December 2, 2013 - Profit From Our Need to be Connected
There was a day not that long ago when no one had a smartphone or a tablet. It seems crazy to think that somehow life still went on, but now, they are part of our life. We surf on the go and instantly have the latest social media updates, wherever we are. We have access to email, maps, voice-activated search and we can do it all while driving down the road. To think, once upon a time we actually printed out directions -on paper- a substance made from ground up dead trees! I guess once upon a time we rode on horseback, too.
While life can theoretically exist without a mobile phone, you are unlikely to find a teenager willing to give up their phone to prove it. We all have them, love them and use them every day.
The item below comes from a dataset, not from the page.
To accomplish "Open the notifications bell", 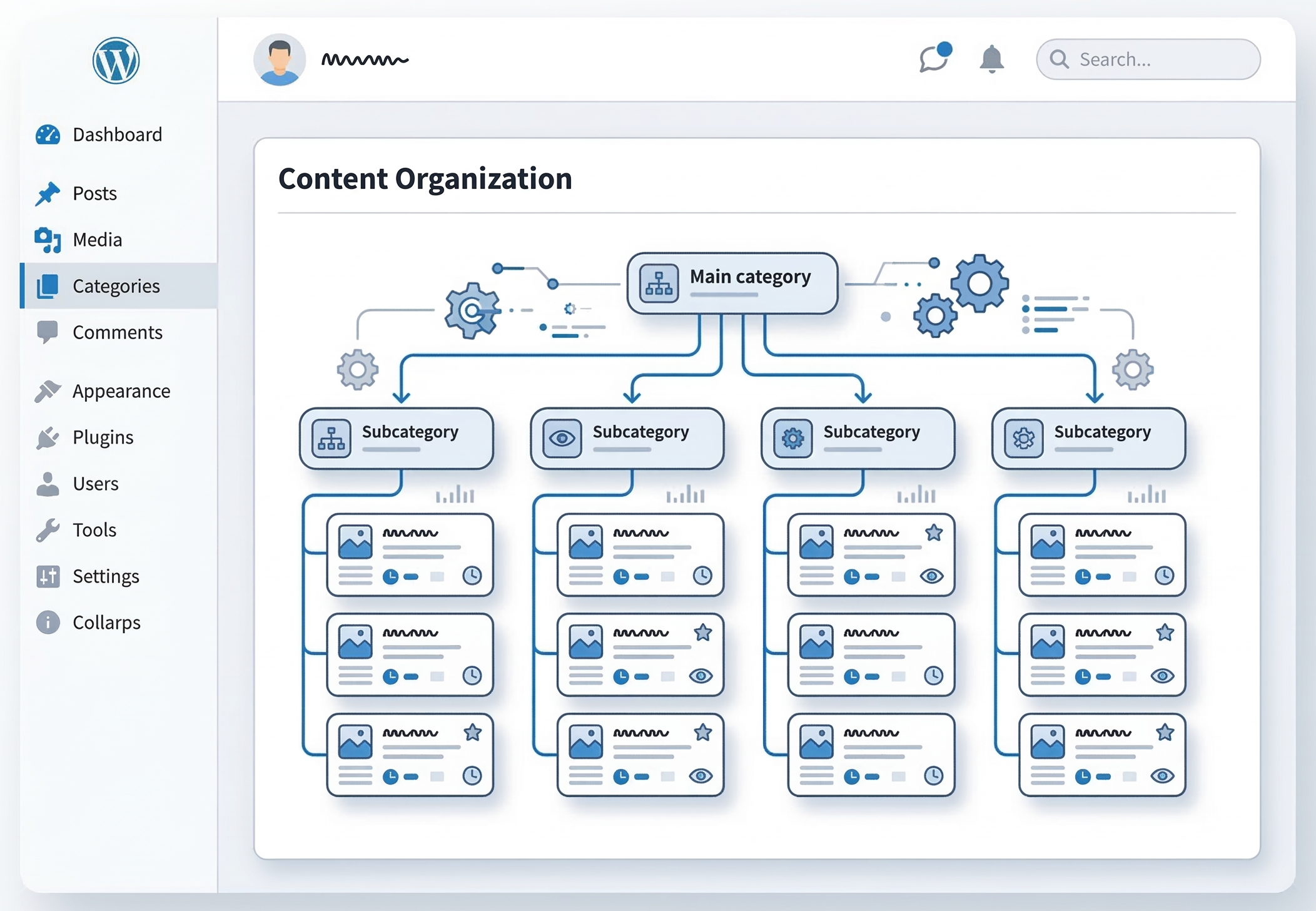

We are likely to keep increasing our dependence, using our devices more and more, which is good news for the phone companies. It isn't just smart phone makers Apple (AAPL) or Google (GOOG) and carriers Verizon (VZ) or AT&T (T) that are pulling in profits. Of course they are, but I am actually thinking of another company that supports our internet habits.
I am talking about Crown Castle International (CCI). CCI licenses space on the tower network and even sells tower rights to the phone carriers. As all the carriers upgrade and expand networks, they fill in more tower sites to feed the growing need for data. CCI has also decided to change its stock into a real estate investment trust, a classification that has tax benefits and pays out mandatory dividends to investors.
Crown Castle runs about 32,000 tower sites across the US and Australia with plans to add more. The company bought a significant number of cell sites from the carriers, like AT&T, who then lease space on the towers back. Of the company's towers, 71% are in the top 100 markets. Given that the towers are already physically up, and were planned to be able to support multiple sets of equipment, additional leases are looking highly profitable.
One might better understand what is happening by looking a little more closely at the cell tower and phones. The first generation of cell phones had long ranges such as 50 miles, but now cell phones have shorter ranges like 5 miles. If you think about a straight line such as a road, if one user takes up 50 miles in each direction and he is only one who can use this frequency. By setting up multiple towers and limiting the range to 5 miles now five users can use the same frequency and leave a needed space between them. If the power is reduced to 1 mile, then 25 conversations can take place. In reality it takes place in three dimensions, and so it can be many times more and multiple people can use the same frequency, but the point is more low power sites means more capacity over limited airwaves.
Yes, the range of a single cell phone has gone down, but the number of towers, and phones using those frequencies has gone way up. Today phones and towers use only enough power to reach each other. If you are near a cell phone tower your phones battery actually lasts longer! Whether you choose Sprint, AT&T, Verizon or T-Mobile you will be able to use your phone in the big city, but as more and more people want to use the phone frequencies can become jammed. There are a limited number of towers receivers and frequencies. As becomes evident every time there is a disaster, everyone cannot call at once. One tower might be able to handle a few hundred conversations at once. When you put up more towers, you are then able to handle more and more transmissions over the same frequencies because power is reduced and frequencies are reused. Since companies already have coverage, building out the next generation of coverage is adding cell sites, reducing power and allowing more users on the systems. This has changed the dynamics in cities and turned tower locations from a competitive advantage into a commodity. In order to get access to other sites, it helps to give access to your own. By putting multiple carriers and receivers on different tower sites all the companies can benefit with cheaper access, more sites and expanded network capacity. It is a win-win situation and CCI is one of the big players as it owns a large number of the sites making it possible.
Erecting towers is not cheap, in the early days of cell phones, multiple companies all erected their competing towers right next to each other. While towers do have a capacity of equipment and it is true that the limited best locations, such as on a hill, it means towers get erected next to each other. By licensing out the tower space, companies can save a lot of money and get more equipment, capacity and users on air. Companies may not share all their cell sites, but in many areas this is now the smart thing to do. Some of that extra savings of not erecting towers goes into the bottom line of Crown Castle International. Companies also know they are expanding networks and getting more users by having more locations so they are playing along.
With CCI licensing sites, with new equipment and expanded services coming online and with a transition to a Real Estate Trust required to pay out earnings CCI is looking good. The company is rated a 5 STARS strong buy. Earnings is expected to rise from $0.58 in 2013 to $1.48 in 2014 and $2.15 in 2015. Revenues rose 20% in 2012, should rise 23% in 2013 and 18% in 2014.
CCI has found a good niche. While other companies can set up sites, barriers to entry such as local zoning board meetings and construction costs gives them a long term competitive advantage. With vast profits to be made in cell services, companies may do well to outsource locating the towers.